When the Bald Eagle arrived, he was in a small cage. It was the only cage they had on hand. The people that had brought him to us wanted their cage back so I began the process of getting him out. I was the only one on my shift who had ever held a Bald Eagle before so it was a big teaching moment for everyone. We started to try to get him out of the small cage into a larger one. While my coworkers held the cage up, I slipped the bottom of the small cage out causing the eagle to slip on out into the bigger cage. When he was out, I managed to wrap the eagle in a towel. I picked the eagle up and took him to our Treatment Room for a quick examination. He was very strong, but we needed to be able to give the Animal Care Directors an idea of what may be wrong with him. After a short examination we figured out that he probably had a broken wing. We put him in his cage and waited for the Animal Care Director to come in.

Once the Animal Care Director was there, I got the eagle out of the cage once more so she could give it treatments, tube feeding and further examinations. She also wrapped up the wing, gave it some medicine and drew some blood to test for lead poisoning. The test for lead poisoning had a negative result. I held the eagle the whole time. He was a very active and strong eagle. While I have held Bald Eagles before this, I had never mustered up the courage to get them from the cage myself.
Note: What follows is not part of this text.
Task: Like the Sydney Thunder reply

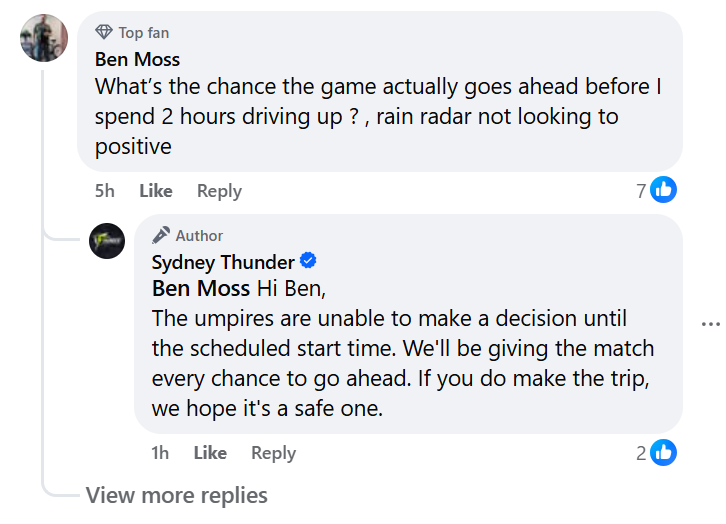Action: [210, 453]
Honestly, I have always been frightened of that step and this time there was not a backup person to hand the eagle to me. It’s times like these where this type of work teaches a person the amount of inner strength one has and builds confidence in oneself. If I am to be honest, I was very excited that we got a Bald Eagle, but at the same time I was so scared and honored to be able to help such a majestic bird. My coworkers helped out the whole time and it was such a good team effort. The whole admission of this eagle took us the entire night. I was so grateful to have great volunteers on our shift that were able to take care of all the other animals while a few of us took care of the eagle. I am hoping that we will be able to rehabilitate the Bald Eagle and eventually release him into the wild again.”


Over the weekend of January 20th, this Bald Eagle underwent surgery to repair a shattered ulna caused by some type of projectile. It is incredibly unfortunate that he suffered at the hands of someone’s careless act, however he was welcomed to Chintimini Wildlife Center by many kind and caring people. He received surgery by Dr. Claire Peterson (thank you, Claire!) and will have round-the-clock, high quality & compassionate care by our Animal Care Directors and fantastic volunteers. Though he has a long road ahead of him, we are hopeful for a successful recovery.